Hi! I'm Lindsay Ferrier. You might remember me from a blog called Suburban Turmoil. Well, a lot has changed since I started that blog in 2005. My kids grew up, I got a divorce, and I finally left the suburbs for the heart of Nashville, where I feel like I truly belong. I have no idea what the future will hold and you know what? I'm okay with that. Thrilled, actually. It was time for something totally different.
April 29, 2007
>Things were different when I was a kid. Back then, if the Kool-Aid man showed up, the whole neighborhood would’ve celebrated with a tall glass of iced Kool-Aidy goodness.
Today if the Kool-Aid man stopped by, he’d attract four different news crews, face attempted kidnapping charges, and get sued by the fence owner for damages.

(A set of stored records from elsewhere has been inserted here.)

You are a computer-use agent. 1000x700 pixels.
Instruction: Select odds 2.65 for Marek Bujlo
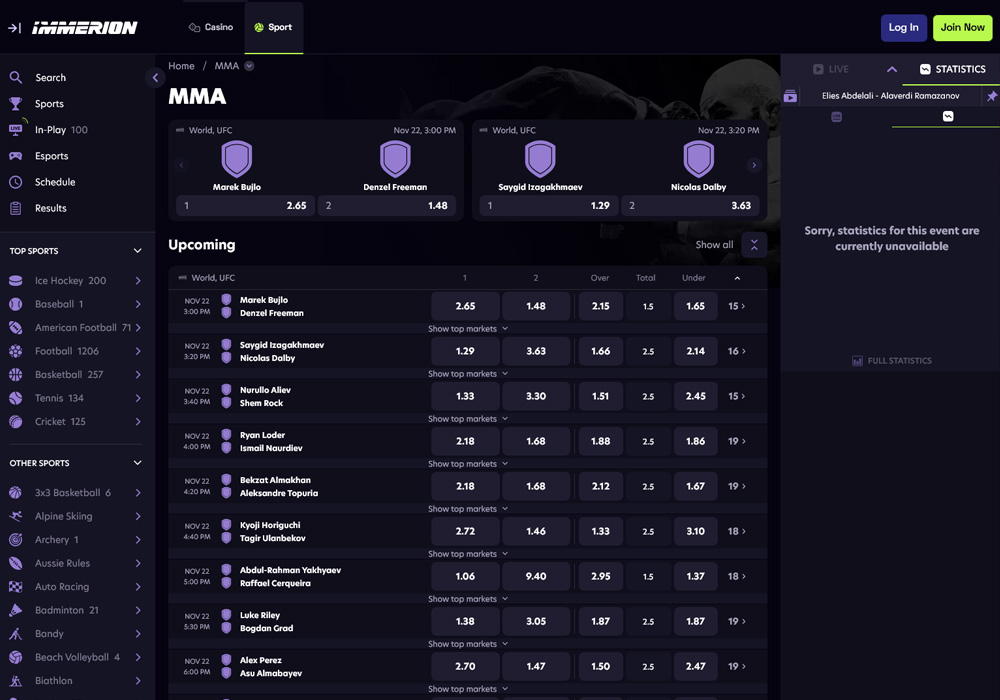tap(464, 306)
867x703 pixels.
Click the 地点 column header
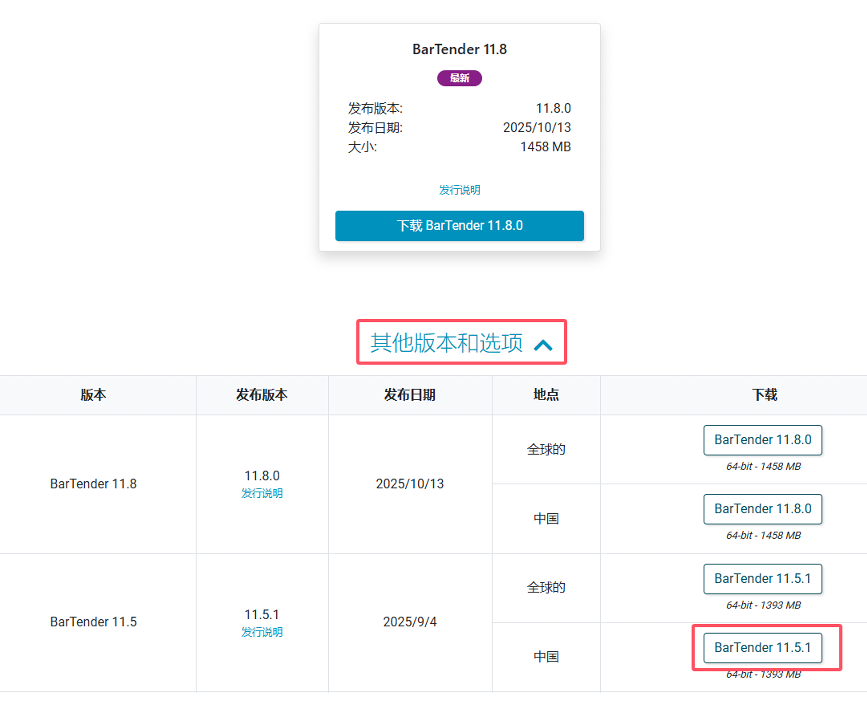pyautogui.click(x=546, y=395)
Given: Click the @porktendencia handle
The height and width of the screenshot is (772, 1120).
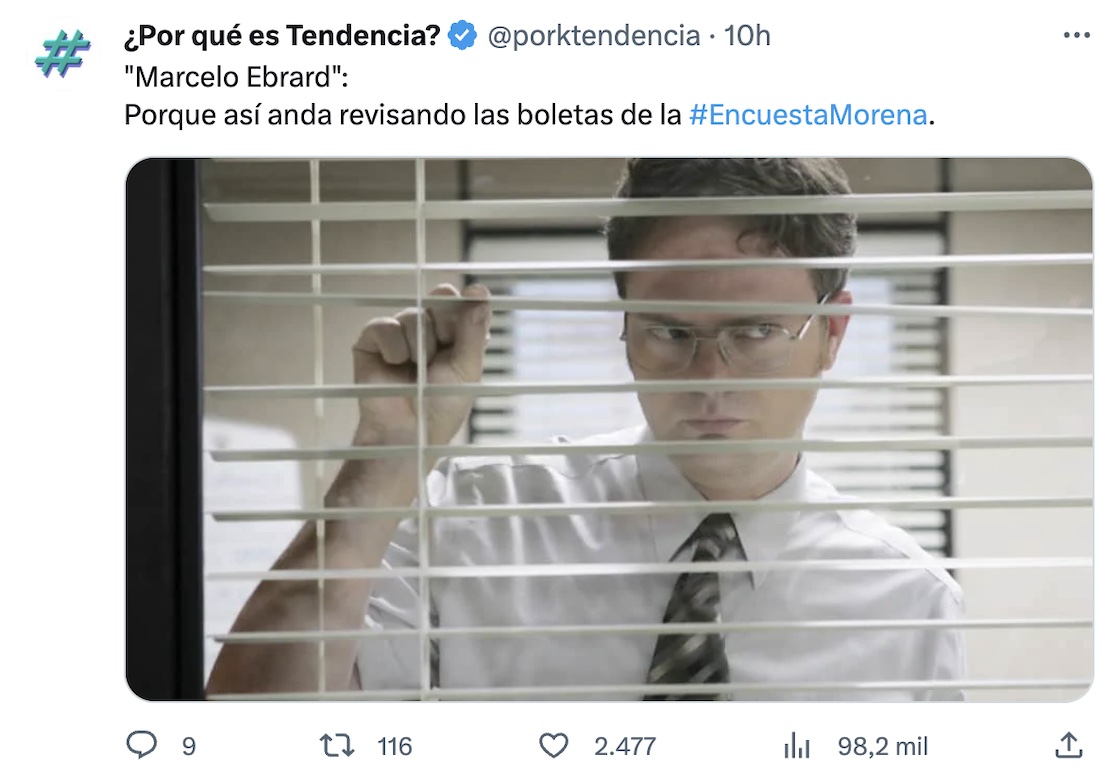Looking at the screenshot, I should click(x=594, y=36).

When I was a kid, we watched commercials for a popular appetite suppressant. Today, we wonder why on earth this company went out of business…
When I was a kid, I had to worry about keeping up with the Commodore. Now, I think I pretty much have him beat.
When I was a kid, Jason Alexander was known for keeping the hot hot and the cool cool. Now, he’s known for double dipping.
When I was a kid, we asked our moms disgusting personal questions. Wait, no we didn’t.
Yep, those were the days…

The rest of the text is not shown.